Singapore has released the TraceTogether app which was developed in 8 weeks this year and published as open-source (OpenTrace)
Last Friday, Apple and Google announced a joint programme to provide a Bluetooth and Cryptography framework (to be released “in May”) to allow apps to perform Contract Tracing more reliably, and to provide a standard.
In May, the app store will allow apps that use this new technology, but only from vendors that are official health bodies/governments. A few months from now, Apple/Google will make this tech part of their OS and a way to let users opt into it without installing an app at all.
As long as a CT app does not collect any other personal data such as phone number, or address, or location and is decentralised, there is little to no privacy concerns. This will be challenging to communicate to the public, especially with Android asking for location permission just to use Bluetooth. If Android doesn’t change this, this will be a hard problem to overcome (“trust us, we don’t track your location - but we still ask for permission to….”).
Ideally, the source code for the app should be open-sourced. However, how do you assure people that the app they installed is the same as the source they can see?
Singapore only achieved 17%-20% adoption (1 million installs). Other experts quote anything from 60%, 80% or 100% as “minimum for success”. (80% according to a UK report)
What does success look like?
To achieve the 40%-80% adoption rate the onboarding process needs to be extremely well-thought-out to ensure users will finish the installation. The onboarding process needs to be supported by a creative communication plan to get the user to even download the app from the app stores. Successful installation does not mean adoption. The app needs to be in use. Ideally, the app will need to work while in the background. This is one of the biggest hurdles for “real” adoption on iOS. The Singapore TraceTogether relies that iOS users have the app running in the foreground. Anyone who has done app development knows that this will definitely not work.
Bluetooth is a specialist subject and implementation on phones is somehow opaque/varied. We have worked with Bluetooth tech for many years now and still find it a very challenging technology to work with. Bluetooth Low Energy (BLE) has made things more straightforward, but still, the way it works across the different smartphones is not consistent. It’s complex.
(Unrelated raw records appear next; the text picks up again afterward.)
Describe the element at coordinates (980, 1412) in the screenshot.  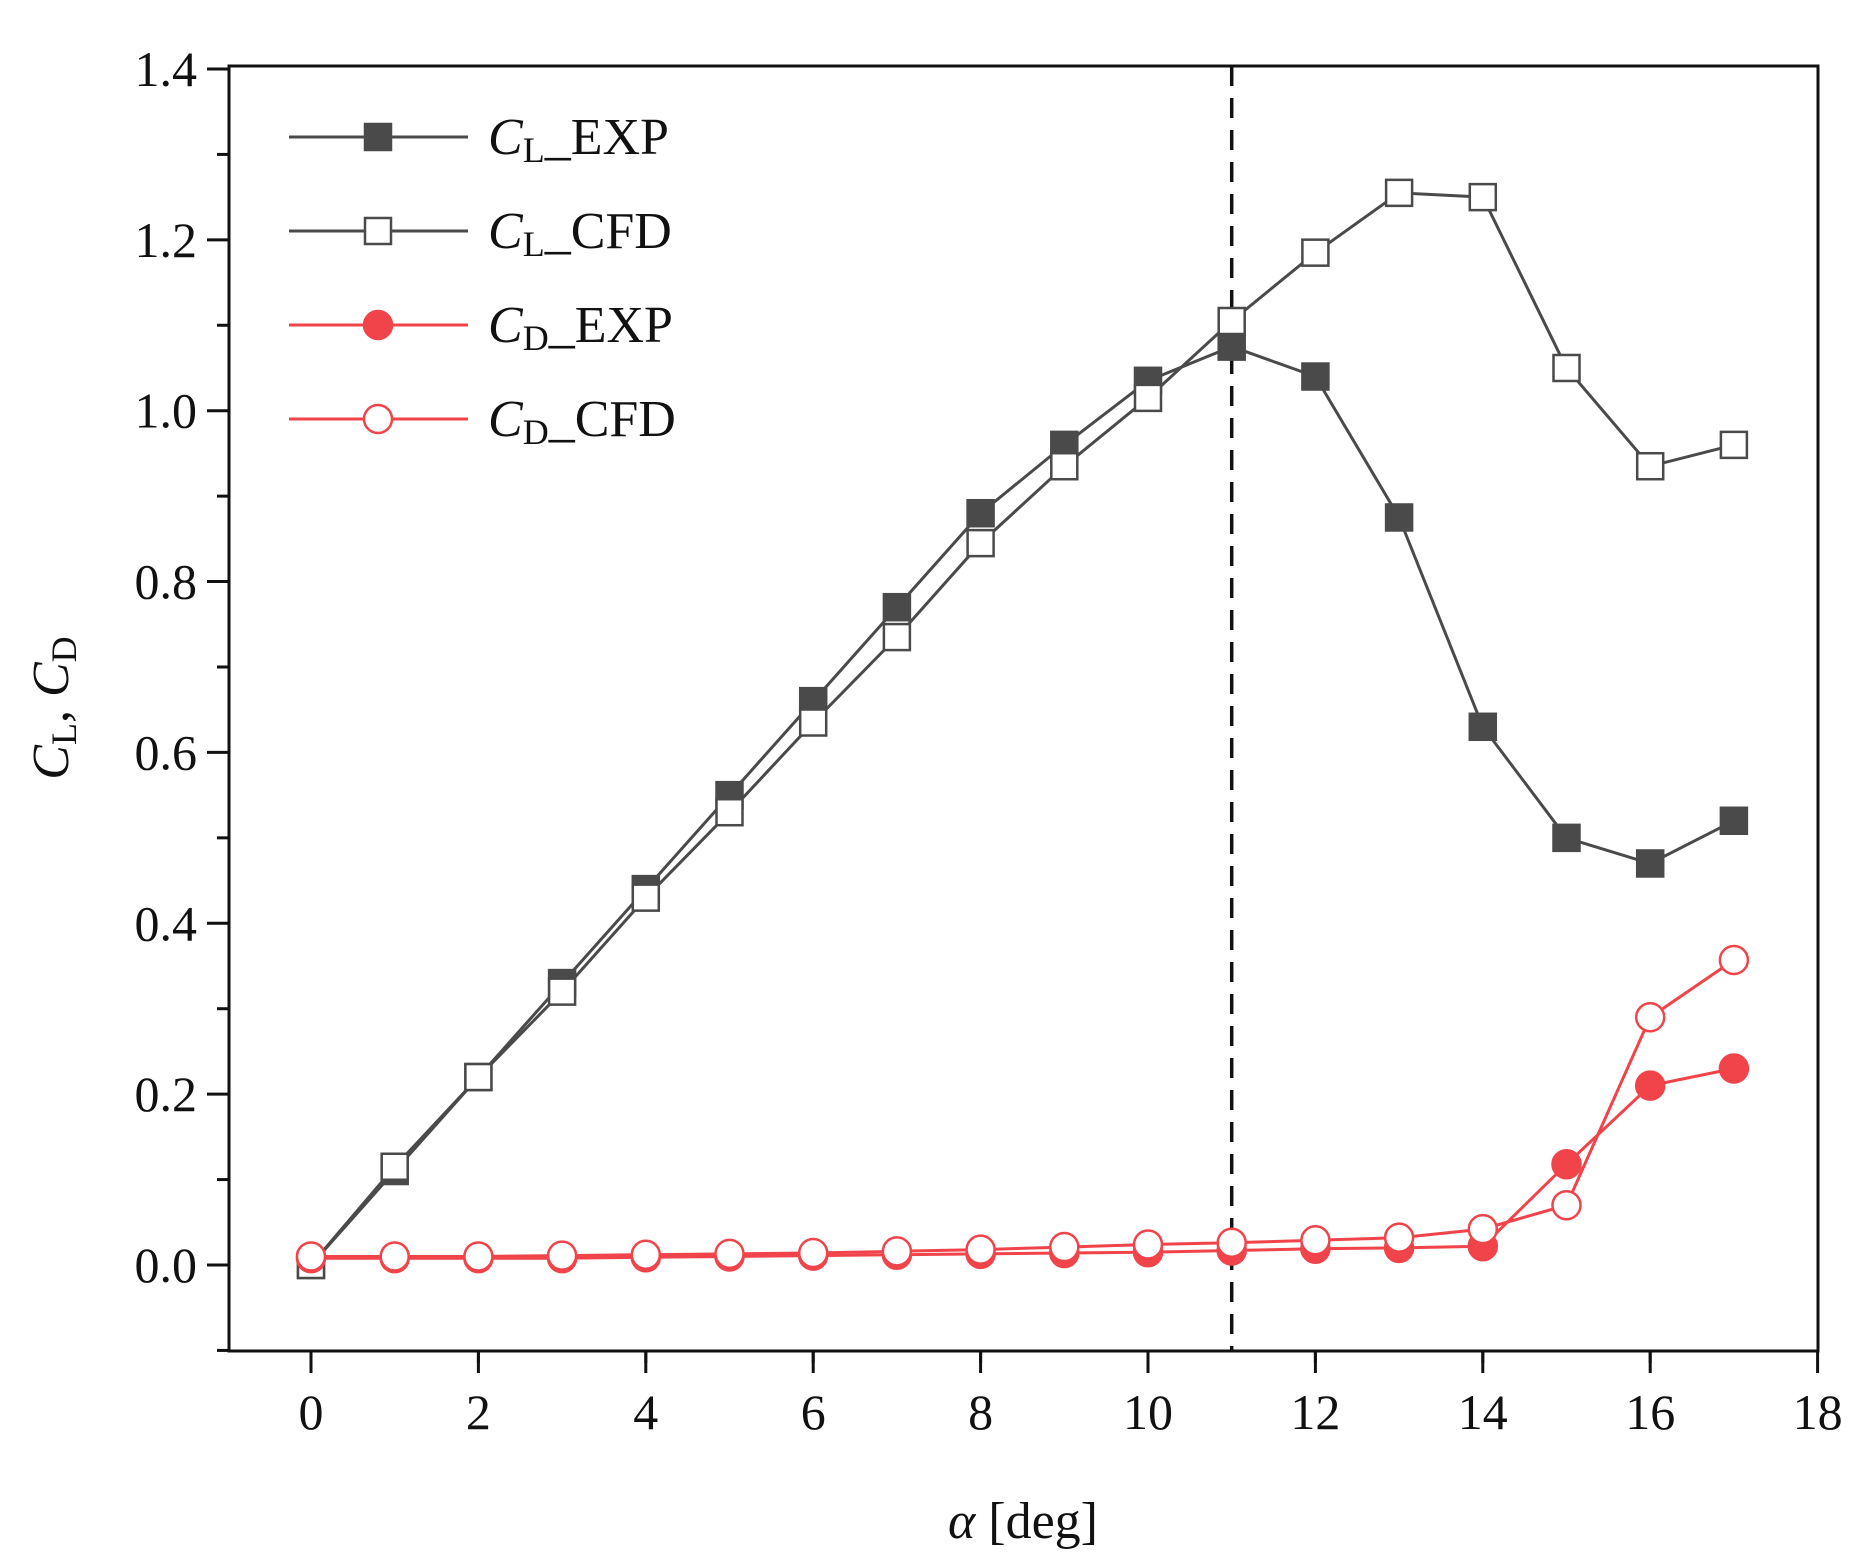
I see `x-tick-label: 8` at that location.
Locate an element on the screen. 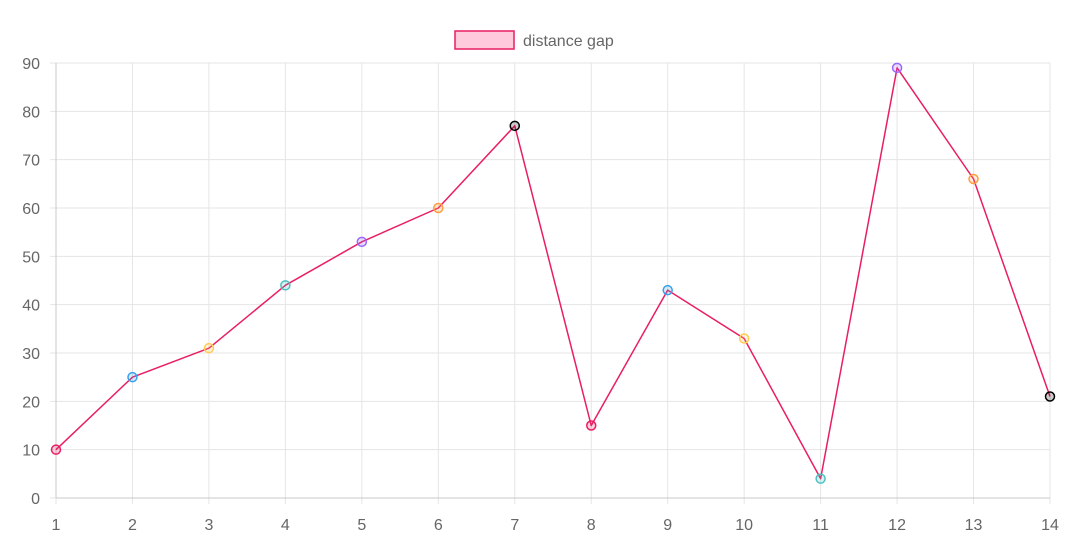 The width and height of the screenshot is (1083, 549). x-tick-label: 2 is located at coordinates (132, 526).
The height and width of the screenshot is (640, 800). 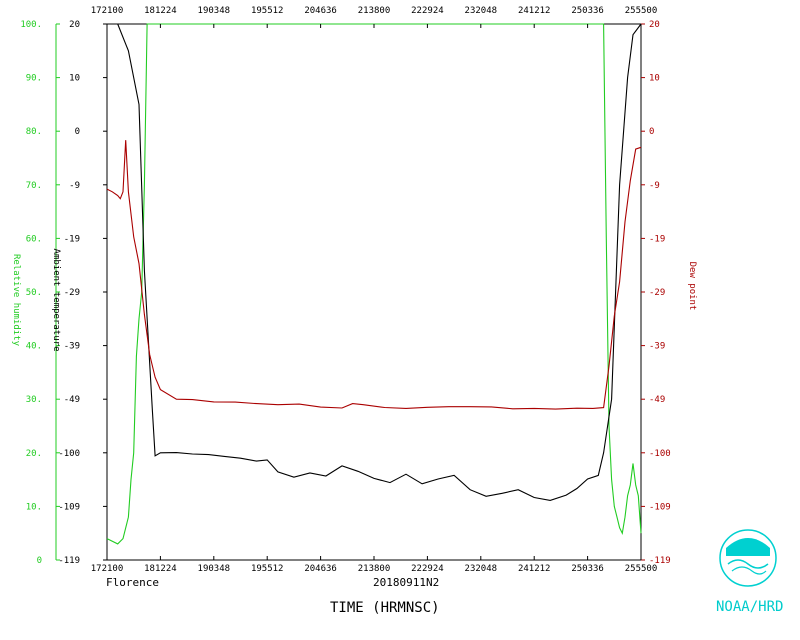 What do you see at coordinates (34, 239) in the screenshot?
I see `rh-tick-label: 60.` at bounding box center [34, 239].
It’s crucial to have CT apps in the market as soon as possible. Short time-to-market is a problem that is being solved by may product developers who are using iterative and agile development and design sprints to validate features quickly.
However, testing can be a challenge as Bluetooth requires real testing with real devices. In our experience testing Bluetooth, device connectivity requires much more effort than traditional app development. Testing in a hurry can result in lower quality apps.
For the governments to be able to make better decisions, they may be looking for as much data as possible, and users are expected to give up more privacy.
Tech companies such as Apple and Google are claiming to protect users privacy and reduce data exposure. This is an opportunity for tech giants to be seen helping consumers and also solving big problems at the same time.
The two opposing gaols of governments and tech giants create a healthy tension that could lead to an overall better outcome for the end-user. (UK NHS is already clashing with Apple/Google.)
For the Digital Contact Tracing app to be effective 60% - 80% of mobile app users need to install the app and have the app running. So, the solution needs to be a combination of user experience and technology. The critical success factors will be easy onboarding, ensuring the user trusts the app and the app working when in the background, which is not possible on iOS at the current time.
The Apple /Google approach is the only option to ensure the app will be running in the background for iOS users, and this will increase the uptake and therefore, the effectiveness of a contact tracing app better than any of the existing approaches currently available.